:: Work to be completed ::
Every entry needs to be written out again exactly.

:: Data supplied ::
===============

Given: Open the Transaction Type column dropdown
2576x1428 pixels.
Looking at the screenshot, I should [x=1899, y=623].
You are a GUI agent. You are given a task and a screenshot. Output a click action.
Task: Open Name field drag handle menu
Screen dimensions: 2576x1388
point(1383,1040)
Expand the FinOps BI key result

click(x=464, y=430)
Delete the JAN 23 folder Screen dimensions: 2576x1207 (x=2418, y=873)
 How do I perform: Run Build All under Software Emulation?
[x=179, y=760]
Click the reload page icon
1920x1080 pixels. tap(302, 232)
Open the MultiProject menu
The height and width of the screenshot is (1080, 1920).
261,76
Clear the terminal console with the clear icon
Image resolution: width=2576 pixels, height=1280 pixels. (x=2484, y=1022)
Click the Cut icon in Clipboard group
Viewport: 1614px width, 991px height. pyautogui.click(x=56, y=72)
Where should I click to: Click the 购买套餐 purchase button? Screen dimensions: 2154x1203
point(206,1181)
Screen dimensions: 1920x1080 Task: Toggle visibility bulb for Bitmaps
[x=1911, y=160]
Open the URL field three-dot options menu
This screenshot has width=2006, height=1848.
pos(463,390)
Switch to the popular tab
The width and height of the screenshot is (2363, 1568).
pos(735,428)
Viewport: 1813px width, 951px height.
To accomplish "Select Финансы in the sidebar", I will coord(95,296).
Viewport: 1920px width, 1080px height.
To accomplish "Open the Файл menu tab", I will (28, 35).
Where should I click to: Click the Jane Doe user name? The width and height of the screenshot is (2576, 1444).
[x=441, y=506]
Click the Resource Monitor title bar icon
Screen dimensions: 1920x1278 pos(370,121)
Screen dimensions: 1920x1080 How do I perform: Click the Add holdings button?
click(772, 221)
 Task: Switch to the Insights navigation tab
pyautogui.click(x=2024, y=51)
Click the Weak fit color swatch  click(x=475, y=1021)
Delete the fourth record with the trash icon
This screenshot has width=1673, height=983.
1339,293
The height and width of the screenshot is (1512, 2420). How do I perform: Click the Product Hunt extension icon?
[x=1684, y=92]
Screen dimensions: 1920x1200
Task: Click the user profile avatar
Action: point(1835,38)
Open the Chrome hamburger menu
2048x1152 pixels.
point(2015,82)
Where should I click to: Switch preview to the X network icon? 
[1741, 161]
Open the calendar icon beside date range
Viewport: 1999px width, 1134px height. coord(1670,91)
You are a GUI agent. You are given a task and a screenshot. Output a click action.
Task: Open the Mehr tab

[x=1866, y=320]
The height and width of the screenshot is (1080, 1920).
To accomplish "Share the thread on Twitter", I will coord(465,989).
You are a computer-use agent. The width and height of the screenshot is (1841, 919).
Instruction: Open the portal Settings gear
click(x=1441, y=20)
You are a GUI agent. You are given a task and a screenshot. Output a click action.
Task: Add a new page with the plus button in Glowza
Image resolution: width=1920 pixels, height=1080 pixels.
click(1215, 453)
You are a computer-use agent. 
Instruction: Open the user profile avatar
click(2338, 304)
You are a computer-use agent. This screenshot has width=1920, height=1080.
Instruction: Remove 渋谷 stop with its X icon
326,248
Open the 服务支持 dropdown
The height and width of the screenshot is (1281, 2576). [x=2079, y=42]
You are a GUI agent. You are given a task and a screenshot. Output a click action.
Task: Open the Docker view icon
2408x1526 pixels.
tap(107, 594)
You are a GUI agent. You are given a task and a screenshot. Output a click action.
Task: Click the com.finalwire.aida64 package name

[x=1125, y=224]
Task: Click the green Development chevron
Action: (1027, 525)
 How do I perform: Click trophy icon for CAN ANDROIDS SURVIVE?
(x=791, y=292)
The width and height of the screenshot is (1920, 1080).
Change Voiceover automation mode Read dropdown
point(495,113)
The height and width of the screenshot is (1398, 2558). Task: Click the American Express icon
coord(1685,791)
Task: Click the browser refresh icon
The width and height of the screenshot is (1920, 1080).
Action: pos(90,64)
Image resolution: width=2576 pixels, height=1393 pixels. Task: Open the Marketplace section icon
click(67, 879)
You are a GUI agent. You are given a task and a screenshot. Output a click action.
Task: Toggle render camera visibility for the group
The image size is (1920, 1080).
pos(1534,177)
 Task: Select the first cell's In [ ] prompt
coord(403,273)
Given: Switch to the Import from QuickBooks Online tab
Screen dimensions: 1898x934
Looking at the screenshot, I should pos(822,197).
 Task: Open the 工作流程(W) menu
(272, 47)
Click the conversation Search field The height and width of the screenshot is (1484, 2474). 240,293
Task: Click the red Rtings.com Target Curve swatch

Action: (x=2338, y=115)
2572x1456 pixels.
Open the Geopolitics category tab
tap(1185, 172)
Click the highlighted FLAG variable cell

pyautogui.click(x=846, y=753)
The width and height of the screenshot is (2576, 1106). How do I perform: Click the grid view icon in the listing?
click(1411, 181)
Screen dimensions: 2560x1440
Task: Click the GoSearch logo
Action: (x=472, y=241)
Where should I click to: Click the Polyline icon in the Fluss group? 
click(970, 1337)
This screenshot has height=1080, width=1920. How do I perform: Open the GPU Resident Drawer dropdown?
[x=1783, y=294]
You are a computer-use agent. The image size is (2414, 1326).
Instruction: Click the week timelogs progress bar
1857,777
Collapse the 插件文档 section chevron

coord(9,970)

===============

:: Output for this task ::
Given: Open the Transaction Type column dropdown
2576x1428 pixels.
Looking at the screenshot, I should [x=1899, y=623].
You are a GUI agent. You are given a task and a screenshot. Output a click action.
Task: Open Name field drag handle menu
Screen dimensions: 2576x1388
point(1383,1040)
Expand the FinOps BI key result

click(x=464, y=430)
Delete the JAN 23 folder Screen dimensions: 2576x1207 (x=2418, y=873)
 How do I perform: Run Build All under Software Emulation?
[x=179, y=760]
Click the reload page icon
1920x1080 pixels. tap(302, 232)
Open the MultiProject menu
The height and width of the screenshot is (1080, 1920).
261,76
Clear the terminal console with the clear icon
Image resolution: width=2576 pixels, height=1280 pixels. (x=2484, y=1022)
Click the Cut icon in Clipboard group
Viewport: 1614px width, 991px height. pyautogui.click(x=56, y=72)
Where should I click to: Click the 购买套餐 purchase button? Screen dimensions: 2154x1203
point(206,1181)
Screen dimensions: 1920x1080 Task: Toggle visibility bulb for Bitmaps
[x=1911, y=160]
Open the URL field three-dot options menu
This screenshot has width=2006, height=1848.
pos(463,390)
Switch to the popular tab
The width and height of the screenshot is (2363, 1568).
pos(735,428)
Viewport: 1813px width, 951px height.
To accomplish "Select Финансы in the sidebar", I will coord(95,296).
Viewport: 1920px width, 1080px height.
To accomplish "Open the Файл menu tab", I will (28, 35).
Where should I click to: Click the Jane Doe user name? The width and height of the screenshot is (2576, 1444).
[x=441, y=506]
Click the Resource Monitor title bar icon
Screen dimensions: 1920x1278 pos(370,121)
Screen dimensions: 1920x1080 How do I perform: Click the Add holdings button?
click(772, 221)
 Task: Switch to the Insights navigation tab
pyautogui.click(x=2024, y=51)
Click the Weak fit color swatch  click(x=475, y=1021)
Delete the fourth record with the trash icon
This screenshot has width=1673, height=983.
1339,293
The height and width of the screenshot is (1512, 2420). How do I perform: Click the Product Hunt extension icon?
[x=1684, y=92]
Screen dimensions: 1920x1200
Task: Click the user profile avatar
Action: point(1835,38)
Open the Chrome hamburger menu
2048x1152 pixels.
point(2015,82)
Where should I click to: Switch preview to the X network icon? 
[1741, 161]
Open the calendar icon beside date range
Viewport: 1999px width, 1134px height. coord(1670,91)
You are a GUI agent. You are given a task and a screenshot. Output a click action.
Task: Open the Mehr tab

[x=1866, y=320]
The height and width of the screenshot is (1080, 1920).
To accomplish "Share the thread on Twitter", I will coord(465,989).
You are a computer-use agent. The width and height of the screenshot is (1841, 919).
Instruction: Open the portal Settings gear
click(x=1441, y=20)
You are a GUI agent. You are given a task and a screenshot. Output a click action.
Task: Add a new page with the plus button in Glowza
Image resolution: width=1920 pixels, height=1080 pixels.
click(1215, 453)
You are a computer-use agent. 
Instruction: Open the user profile avatar
click(2338, 304)
You are a computer-use agent. This screenshot has width=1920, height=1080.
Instruction: Remove 渋谷 stop with its X icon
326,248
Open the 服务支持 dropdown
The height and width of the screenshot is (1281, 2576). [x=2079, y=42]
You are a GUI agent. You are given a task and a screenshot. Output a click action.
Task: Open the Docker view icon
2408x1526 pixels.
tap(107, 594)
You are a GUI agent. You are given a task and a screenshot. Output a click action.
Task: Click the com.finalwire.aida64 package name

[x=1125, y=224]
Task: Click the green Development chevron
Action: (1027, 525)
 How do I perform: Click trophy icon for CAN ANDROIDS SURVIVE?
(x=791, y=292)
The width and height of the screenshot is (1920, 1080).
Change Voiceover automation mode Read dropdown
point(495,113)
The height and width of the screenshot is (1398, 2558). Task: Click the American Express icon
coord(1685,791)
Task: Click the browser refresh icon
The width and height of the screenshot is (1920, 1080).
Action: pos(90,64)
Image resolution: width=2576 pixels, height=1393 pixels. Task: Open the Marketplace section icon
click(67, 879)
You are a GUI agent. You are given a task and a screenshot. Output a click action.
Task: Toggle render camera visibility for the group
The image size is (1920, 1080).
pos(1534,177)
 Task: Select the first cell's In [ ] prompt
coord(403,273)
Given: Switch to the Import from QuickBooks Online tab
Screen dimensions: 1898x934
Looking at the screenshot, I should pos(822,197).
 Task: Open the 工作流程(W) menu
(272, 47)
Click the conversation Search field The height and width of the screenshot is (1484, 2474). 240,293
Task: Click the red Rtings.com Target Curve swatch

Action: (x=2338, y=115)
2572x1456 pixels.
Open the Geopolitics category tab
tap(1185, 172)
Click the highlighted FLAG variable cell

pyautogui.click(x=846, y=753)
The width and height of the screenshot is (2576, 1106). How do I perform: Click the grid view icon in the listing?
click(1411, 181)
Screen dimensions: 2560x1440
Task: Click the GoSearch logo
Action: (x=472, y=241)
Where should I click to: Click the Polyline icon in the Fluss group? 
click(970, 1337)
This screenshot has height=1080, width=1920. How do I perform: Open the GPU Resident Drawer dropdown?
[x=1783, y=294]
You are a computer-use agent. The image size is (2414, 1326).
Instruction: Click the week timelogs progress bar
1857,777
Collapse the 插件文档 section chevron

coord(9,970)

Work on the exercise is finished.